One of the most notorious cases of WMD proliferation occurred on 15 May 1945, when the German U-234 submarine, bound for Japan, was captured off Newfoundland by the USS Sutton. The U-boat carried Dr. Heinz Schlicke, Director of Naval Test Fields at Kiel, and the cargo included plans for the Hs293 glider bomb, V-1 glide bomb (forerunner to cruise missiles), V-2 rocket (forerunner to the SCUD missile), Me262 fighter aircraft (the first combat jet fighter), low observable submarine designs, and lead-lined boxes filled with 1,200 lbs. of uranium oxide, a key ingredient of atomic bombs. Schlicke, who claimed to be an electronic warfare expert, became a prisoner at Ft. Meade, MD.Sarin was produced at Dyhernfurth (Dyhernfurth later fell into Russian hands). Its name derives from the initials of its developers: Gerhard Schrader and Otto Ambros from the infamous IG Farben chemical company—maker of the killing gases used at concentration camps—and from the names of two German Army officers.Schrader tells the story of inventing “tabun,” a nerve agent named after the English word “taboo.”  The Germans called it 9/91 and, after their defeat at Stalingrad, seriously considered using it on the Russians.
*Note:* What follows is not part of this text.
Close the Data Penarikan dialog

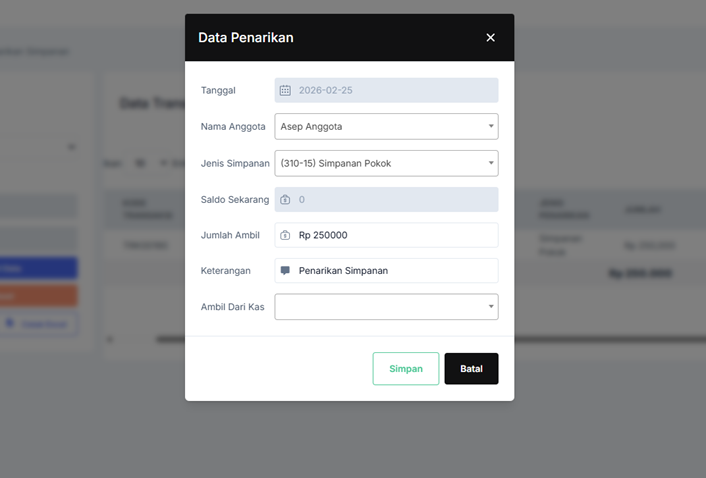490,38
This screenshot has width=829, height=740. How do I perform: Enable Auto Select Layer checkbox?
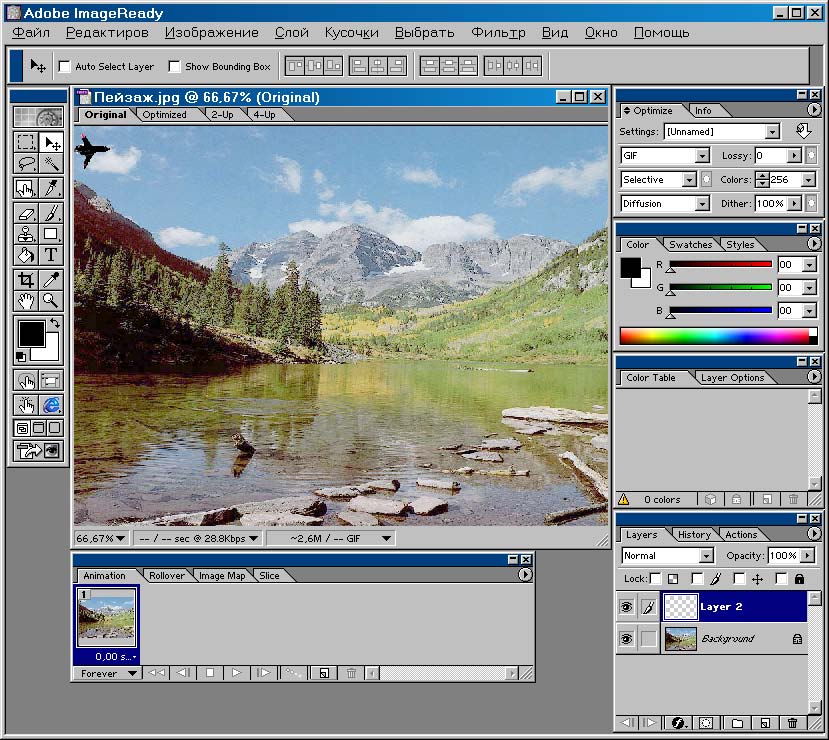click(65, 67)
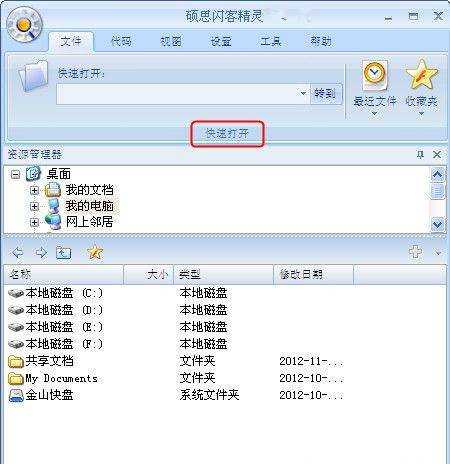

Henry Wallace, former vice president and secretary of commerce, believed the scientists’ ideas could launch new civilian industries and produce jobs. Indeed, German scientists developed synthetic rubber (used in automobile tires), non-running hosiery, the ear thermometer, electromagnetic tape, and miniaturized electrical components, to name a few.

Werner von Braun is well known to those who remember the Apollo moon landing. During the Ford administration, von Braun was almost awarded the Presidential Medal of Freedom—until one of Ford’s senior advisors, David Gergen, objected to his Nazi past.

Less well known is that another 120 fellow German scientists, engineers, and technicians developed the Saturn V launch vehicle, or that the Launch Operations Center at Cape Canaveral, Florida, was headed by Kurt Debus, an ardent Nazi. The Vertical Assembly Building—bigger in volume than the Pentagon and almost as tall as the Washington Monument—was designed by Bernhard Tessmann, former facilities designer at the German missile launch facility at Peenemuende.

Answered by mvpraba7
0

Operation Paperclip was a secret program of the Joint Intelligence Objectives Agency (JIOA) largely carried out by Special Agents of Army CIC, in which more than 1,600 German scientists, engineers, and technicians, such as Wernher von Braun and his V-2 rocket team, were recruited in post-Nazi Germany and taken to the U.S. for government employment, primarily between 1945 and 1959. Many were former members, and some were former leaders, of the Nazi Party.[1][2]


The primary purpose for Operation Paperclip was U.S. military advantage in the Russo–American Cold War, and the Space Race. The Soviet Union were more aggressive in forcibly recruiting (at gunpoint) more than 2,200 German specialists - a total of more than 6,000 people including family members - with Operation Osoaviakhim during one night on October 22, 1946.